Linear Jailbreaking
The LinearJailbreaking
attack enhances a base attack — a harmful prompt targeting a specific vulnerability — and iteratively refines it using the target LLM's responses. Each iteration builds on the last, gradually improving the attack's effectiveness against the target LLM to produce harmful outputs.
The linear jailbreaking process only terminates when the target LLM produces a harmful response or reaches the maximum number of turns.
Usage
from deepteam import red_team
from deepteam.vulnerabilities import Bias
from deepteam.attacks.single_turn import Roleplay
from deepteam.attacks.multi_turn import LinearJailbreaking
from somewhere import your_callback
linear_jailbreaking = LinearJailbreaking(
weight=5,
num_turns=7,
turn_level_attacks=[Roleplay()]
)
red_team(
attacks=[linear_jailbreaking],
vulnerabilities=[Bias()],
model_callback=your_callback
)
There are FOUR optional parameters when creating a LinearJailbreaking
attack:
- [Optional]
weight
: an integer that determines this attack method's selection probability, proportional to the total weight sum of allattacks
during red teaming. Defaulted to1
. - [Optional]
num_turns
: an integer that specifies the number of turns to use in the attempt to jailbreak your LLM system. Defaulted to5
. - [Optional]
simulator_model
: a string specifying which of OpenAI's GPT models to use, OR any custom LLM model of typeDeepEvalBaseLLM
. Defaulted to 'gpt-4o-mini'. - [Optional]
turn_level_attacks
: a list of single-turn attacks that will be randomly sampled to enhance an attack inside turns.
As a standalone
You can try to jailbreak your model on a single vulnerability using the progress
method:
from deepteam.attacks.single_turn import Roleplay
from deepteam.attacks.multi_turn import LinearJailbreaking
from deepteam.vulnerabilities import Bias
from somewhere import your_callback
bias = Bias()
linear = LinearJailbreaking(
weight=5,
num_turns=7,
turn_level_attacks=[Roleplay()]
)
result = linear.progress(vulnerability=bias, model_callback=your_callback)
print(result)
How It Works
LinearJailbreaking
is an iterative attack strategy that gradually pushes a target LLM toward generating restricted or harmful outputs. It works in the following steps:
- Start from a base attack — a prompt crafted to exploit a known vulnerability (e.g. bias, refusal handling).

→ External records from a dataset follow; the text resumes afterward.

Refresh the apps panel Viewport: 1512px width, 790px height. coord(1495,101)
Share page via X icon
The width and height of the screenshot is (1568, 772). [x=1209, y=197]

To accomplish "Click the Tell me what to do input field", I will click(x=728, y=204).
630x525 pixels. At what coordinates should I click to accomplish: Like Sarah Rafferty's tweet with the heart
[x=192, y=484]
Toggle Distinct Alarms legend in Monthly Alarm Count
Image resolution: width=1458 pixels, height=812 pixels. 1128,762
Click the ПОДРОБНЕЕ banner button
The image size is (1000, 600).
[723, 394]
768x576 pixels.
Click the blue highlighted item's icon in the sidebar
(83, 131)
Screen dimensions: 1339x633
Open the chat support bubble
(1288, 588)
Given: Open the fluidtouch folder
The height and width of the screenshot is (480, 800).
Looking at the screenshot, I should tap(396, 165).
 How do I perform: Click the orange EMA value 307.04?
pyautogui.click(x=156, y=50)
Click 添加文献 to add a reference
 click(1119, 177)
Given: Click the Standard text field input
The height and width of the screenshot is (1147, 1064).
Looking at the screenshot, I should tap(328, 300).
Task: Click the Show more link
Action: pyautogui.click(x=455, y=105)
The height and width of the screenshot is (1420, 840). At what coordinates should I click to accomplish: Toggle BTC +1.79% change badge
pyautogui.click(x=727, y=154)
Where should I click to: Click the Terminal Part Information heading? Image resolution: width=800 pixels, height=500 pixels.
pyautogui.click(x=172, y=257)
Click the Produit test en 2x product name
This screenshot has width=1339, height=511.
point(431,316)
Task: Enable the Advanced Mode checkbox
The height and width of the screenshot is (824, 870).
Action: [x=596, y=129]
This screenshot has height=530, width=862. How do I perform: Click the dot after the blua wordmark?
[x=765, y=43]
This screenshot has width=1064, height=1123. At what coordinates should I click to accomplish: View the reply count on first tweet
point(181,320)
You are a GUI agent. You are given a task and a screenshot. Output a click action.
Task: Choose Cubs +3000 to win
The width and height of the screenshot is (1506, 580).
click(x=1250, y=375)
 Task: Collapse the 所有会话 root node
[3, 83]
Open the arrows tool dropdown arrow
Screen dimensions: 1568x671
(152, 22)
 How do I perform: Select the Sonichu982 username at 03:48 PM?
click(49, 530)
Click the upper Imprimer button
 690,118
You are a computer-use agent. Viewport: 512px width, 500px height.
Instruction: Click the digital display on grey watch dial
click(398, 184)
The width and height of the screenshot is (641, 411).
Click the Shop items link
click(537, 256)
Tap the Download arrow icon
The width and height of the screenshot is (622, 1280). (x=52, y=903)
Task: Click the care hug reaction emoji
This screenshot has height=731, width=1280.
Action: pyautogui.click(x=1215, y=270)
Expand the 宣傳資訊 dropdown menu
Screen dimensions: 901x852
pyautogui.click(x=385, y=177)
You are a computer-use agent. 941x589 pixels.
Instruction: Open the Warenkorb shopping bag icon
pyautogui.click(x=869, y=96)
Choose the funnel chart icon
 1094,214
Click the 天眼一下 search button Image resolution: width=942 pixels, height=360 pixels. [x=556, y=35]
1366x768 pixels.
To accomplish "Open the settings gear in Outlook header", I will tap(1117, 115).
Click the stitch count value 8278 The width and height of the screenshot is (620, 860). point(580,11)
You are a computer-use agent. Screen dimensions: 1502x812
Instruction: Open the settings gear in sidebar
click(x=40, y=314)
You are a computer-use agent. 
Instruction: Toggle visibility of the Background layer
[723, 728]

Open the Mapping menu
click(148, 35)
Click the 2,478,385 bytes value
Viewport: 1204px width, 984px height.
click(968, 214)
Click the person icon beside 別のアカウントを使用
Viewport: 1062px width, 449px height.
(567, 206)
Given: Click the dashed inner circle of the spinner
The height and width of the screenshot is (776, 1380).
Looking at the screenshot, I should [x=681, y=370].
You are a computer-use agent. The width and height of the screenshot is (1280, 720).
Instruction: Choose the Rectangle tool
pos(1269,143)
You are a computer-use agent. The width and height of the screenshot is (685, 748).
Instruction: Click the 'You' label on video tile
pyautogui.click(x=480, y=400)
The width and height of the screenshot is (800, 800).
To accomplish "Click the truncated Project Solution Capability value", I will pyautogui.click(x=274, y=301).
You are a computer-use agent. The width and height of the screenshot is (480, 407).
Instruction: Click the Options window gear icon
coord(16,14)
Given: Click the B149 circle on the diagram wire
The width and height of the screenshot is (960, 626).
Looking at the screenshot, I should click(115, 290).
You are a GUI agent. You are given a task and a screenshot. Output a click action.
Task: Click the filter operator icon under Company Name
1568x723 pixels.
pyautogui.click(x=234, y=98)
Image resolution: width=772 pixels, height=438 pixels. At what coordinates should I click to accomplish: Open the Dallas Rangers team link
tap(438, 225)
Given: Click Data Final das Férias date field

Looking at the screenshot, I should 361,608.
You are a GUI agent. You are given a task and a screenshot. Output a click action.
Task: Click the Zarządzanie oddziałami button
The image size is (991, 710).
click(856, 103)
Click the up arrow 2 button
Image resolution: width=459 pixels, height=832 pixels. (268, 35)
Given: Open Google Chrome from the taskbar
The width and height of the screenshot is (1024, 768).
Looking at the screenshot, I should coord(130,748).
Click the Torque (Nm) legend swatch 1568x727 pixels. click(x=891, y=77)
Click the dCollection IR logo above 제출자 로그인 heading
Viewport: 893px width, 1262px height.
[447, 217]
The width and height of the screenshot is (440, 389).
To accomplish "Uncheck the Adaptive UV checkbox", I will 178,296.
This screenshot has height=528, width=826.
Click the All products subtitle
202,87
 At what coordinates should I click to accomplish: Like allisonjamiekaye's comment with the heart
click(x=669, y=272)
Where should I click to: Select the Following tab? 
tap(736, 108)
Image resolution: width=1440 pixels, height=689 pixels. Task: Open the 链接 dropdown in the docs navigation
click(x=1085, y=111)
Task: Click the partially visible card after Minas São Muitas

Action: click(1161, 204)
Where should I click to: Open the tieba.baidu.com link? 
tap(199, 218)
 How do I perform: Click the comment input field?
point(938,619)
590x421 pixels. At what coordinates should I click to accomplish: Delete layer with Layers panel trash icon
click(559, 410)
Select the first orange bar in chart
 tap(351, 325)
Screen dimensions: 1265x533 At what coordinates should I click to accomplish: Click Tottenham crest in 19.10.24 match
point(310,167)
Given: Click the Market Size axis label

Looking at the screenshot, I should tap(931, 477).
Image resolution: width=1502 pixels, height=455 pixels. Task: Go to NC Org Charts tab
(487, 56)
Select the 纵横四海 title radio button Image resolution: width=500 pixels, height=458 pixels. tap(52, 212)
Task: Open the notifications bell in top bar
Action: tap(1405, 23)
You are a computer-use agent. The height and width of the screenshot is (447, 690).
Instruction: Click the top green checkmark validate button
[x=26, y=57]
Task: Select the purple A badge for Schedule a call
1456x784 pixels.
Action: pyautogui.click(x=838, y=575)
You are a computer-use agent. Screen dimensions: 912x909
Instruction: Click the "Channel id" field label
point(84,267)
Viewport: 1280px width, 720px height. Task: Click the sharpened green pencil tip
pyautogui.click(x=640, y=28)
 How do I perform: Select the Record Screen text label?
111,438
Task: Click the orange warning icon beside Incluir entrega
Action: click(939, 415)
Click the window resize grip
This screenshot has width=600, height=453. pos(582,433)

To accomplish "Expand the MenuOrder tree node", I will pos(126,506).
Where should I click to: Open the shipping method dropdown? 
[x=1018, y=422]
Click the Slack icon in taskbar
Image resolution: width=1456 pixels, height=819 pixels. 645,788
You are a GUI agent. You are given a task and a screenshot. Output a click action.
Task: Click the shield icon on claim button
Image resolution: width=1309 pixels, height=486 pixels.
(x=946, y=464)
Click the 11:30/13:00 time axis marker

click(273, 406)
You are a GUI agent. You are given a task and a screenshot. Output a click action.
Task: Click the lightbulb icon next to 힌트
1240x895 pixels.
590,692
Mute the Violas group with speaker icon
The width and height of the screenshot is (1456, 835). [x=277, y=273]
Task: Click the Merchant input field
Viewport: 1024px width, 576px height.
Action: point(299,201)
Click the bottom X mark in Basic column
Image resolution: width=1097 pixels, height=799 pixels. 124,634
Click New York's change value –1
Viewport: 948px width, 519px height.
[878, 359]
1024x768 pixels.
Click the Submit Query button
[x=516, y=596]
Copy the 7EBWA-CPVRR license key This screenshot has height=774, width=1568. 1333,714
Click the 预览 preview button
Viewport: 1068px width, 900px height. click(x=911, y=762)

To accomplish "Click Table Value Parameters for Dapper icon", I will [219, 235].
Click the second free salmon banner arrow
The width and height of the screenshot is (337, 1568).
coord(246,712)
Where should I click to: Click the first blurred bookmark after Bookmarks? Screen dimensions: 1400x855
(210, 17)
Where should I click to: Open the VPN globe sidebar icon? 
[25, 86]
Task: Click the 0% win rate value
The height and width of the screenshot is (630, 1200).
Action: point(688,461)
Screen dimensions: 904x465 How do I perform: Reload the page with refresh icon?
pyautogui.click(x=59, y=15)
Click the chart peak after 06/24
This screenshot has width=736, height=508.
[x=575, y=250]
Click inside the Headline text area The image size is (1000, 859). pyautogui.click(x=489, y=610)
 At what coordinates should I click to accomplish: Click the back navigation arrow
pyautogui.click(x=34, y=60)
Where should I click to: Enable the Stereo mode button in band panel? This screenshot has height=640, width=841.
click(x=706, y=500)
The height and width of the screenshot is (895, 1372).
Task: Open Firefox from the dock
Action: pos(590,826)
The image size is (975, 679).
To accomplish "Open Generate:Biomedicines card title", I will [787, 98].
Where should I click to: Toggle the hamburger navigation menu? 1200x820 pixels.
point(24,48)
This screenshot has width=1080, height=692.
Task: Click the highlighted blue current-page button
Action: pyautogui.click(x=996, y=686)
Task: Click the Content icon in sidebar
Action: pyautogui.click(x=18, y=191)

- Get a response from the target LLM.
- Refine the attack by updating the prompt based on the LLM's response.
- Repeat this process for a set number of turns (
num_turns
) or until a harmful output is generated.
Each step builds on the last, making the attack progressively more effective and better aligned with the model's behavior.
If the turn_level_attacks
is supplied with a list of single-turn attacks, LinearJailbreaking
adds controlled variation:
- At each turn, there's a 50% chance of enhancing the current prompt with a randomly selected attack from the
turn_level_attacks
list (e.g.,Roleplay
,PromptInjection
). - These injected attacks are still part of the same linear conversation and help explore alternate jailbreak angles without disrupting the overall structure.
This hybrid approach blends predictable linear refinement with randomized variation, increasing the chances of finding successful jailbreaks.
Example
Here's an example of a LinearJailbreaking
attack targeting a racial bias vulnerability:
- First Attack: The attacker starts with a direct prompt asking about negative stereotypes associated with mixed-race individuals, targeting the racial bias vulnerability in the model.
- Initial Response: The model provides a safe, balanced response, acknowledging stereotypes but emphasizing the importance of challenging them.
- Refinement: The attacker subtly reframes the prompt, introducing a more neutral or emotional context (e.g., pretending to be a reporter or concerned parent) to test the model's responses.
- Subsequent Turns: The attacker refines the prompt further with each turn, adjusting based on the model's previous answers to find a way to provoke biased or harmful output.
- Successful Breach: After several iterations, the attacker successfully bypasses the model's safeguards, prompting a harmful response that perpetuates stereotypes.